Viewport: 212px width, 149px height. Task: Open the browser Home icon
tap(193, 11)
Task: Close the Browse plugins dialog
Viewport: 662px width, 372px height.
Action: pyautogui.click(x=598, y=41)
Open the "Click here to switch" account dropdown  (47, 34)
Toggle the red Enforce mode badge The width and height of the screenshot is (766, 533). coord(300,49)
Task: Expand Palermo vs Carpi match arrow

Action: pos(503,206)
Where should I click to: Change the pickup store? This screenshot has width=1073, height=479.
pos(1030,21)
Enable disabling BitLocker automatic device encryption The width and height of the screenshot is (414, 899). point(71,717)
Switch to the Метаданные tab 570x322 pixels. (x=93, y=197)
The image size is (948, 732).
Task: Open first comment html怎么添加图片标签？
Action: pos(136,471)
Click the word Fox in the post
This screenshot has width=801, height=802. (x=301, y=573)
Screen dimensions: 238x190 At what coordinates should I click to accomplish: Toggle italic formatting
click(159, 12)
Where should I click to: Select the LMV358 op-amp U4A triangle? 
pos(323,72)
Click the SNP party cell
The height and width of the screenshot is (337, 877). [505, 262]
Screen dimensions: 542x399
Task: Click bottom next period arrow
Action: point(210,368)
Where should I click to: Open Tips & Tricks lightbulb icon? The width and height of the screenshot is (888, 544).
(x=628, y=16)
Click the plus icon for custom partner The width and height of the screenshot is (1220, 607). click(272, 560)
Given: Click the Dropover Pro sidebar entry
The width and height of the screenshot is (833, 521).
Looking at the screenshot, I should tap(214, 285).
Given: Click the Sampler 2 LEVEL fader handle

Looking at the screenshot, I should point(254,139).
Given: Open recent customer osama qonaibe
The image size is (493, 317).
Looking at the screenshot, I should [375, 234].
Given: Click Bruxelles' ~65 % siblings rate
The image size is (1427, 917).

★ ★ ★ ★ ★

Everything from the line with "Task: Close the Browse plugins dialog" to the end of the listing above is to be set down exactly, both ends included.

Task: Close the Browse plugins dialog
Viewport: 662px width, 372px height.
Action: pyautogui.click(x=598, y=41)
Open the "Click here to switch" account dropdown  (47, 34)
Toggle the red Enforce mode badge The width and height of the screenshot is (766, 533). coord(300,49)
Task: Expand Palermo vs Carpi match arrow

Action: pos(503,206)
Where should I click to: Change the pickup store? This screenshot has width=1073, height=479.
pos(1030,21)
Enable disabling BitLocker automatic device encryption The width and height of the screenshot is (414, 899). point(71,717)
Switch to the Метаданные tab 570x322 pixels. (x=93, y=197)
The image size is (948, 732).
Task: Open first comment html怎么添加图片标签？
Action: pos(136,471)
Click the word Fox in the post
This screenshot has width=801, height=802. (x=301, y=573)
Screen dimensions: 238x190 At what coordinates should I click to accomplish: Toggle italic formatting
click(159, 12)
Where should I click to: Select the LMV358 op-amp U4A triangle? 
pos(323,72)
Click the SNP party cell
The height and width of the screenshot is (337, 877). [505, 262]
Screen dimensions: 542x399
Task: Click bottom next period arrow
Action: point(210,368)
Where should I click to: Open Tips & Tricks lightbulb icon? The width and height of the screenshot is (888, 544).
(x=628, y=16)
Click the plus icon for custom partner The width and height of the screenshot is (1220, 607). click(272, 560)
Given: Click the Dropover Pro sidebar entry
The width and height of the screenshot is (833, 521).
Looking at the screenshot, I should tap(214, 285).
Given: Click the Sampler 2 LEVEL fader handle

Looking at the screenshot, I should point(254,139).
Given: Open recent customer osama qonaibe
The image size is (493, 317).
Looking at the screenshot, I should [375, 234].
Given: Click Bruxelles' ~65 % siblings rate
The image size is (1427, 917).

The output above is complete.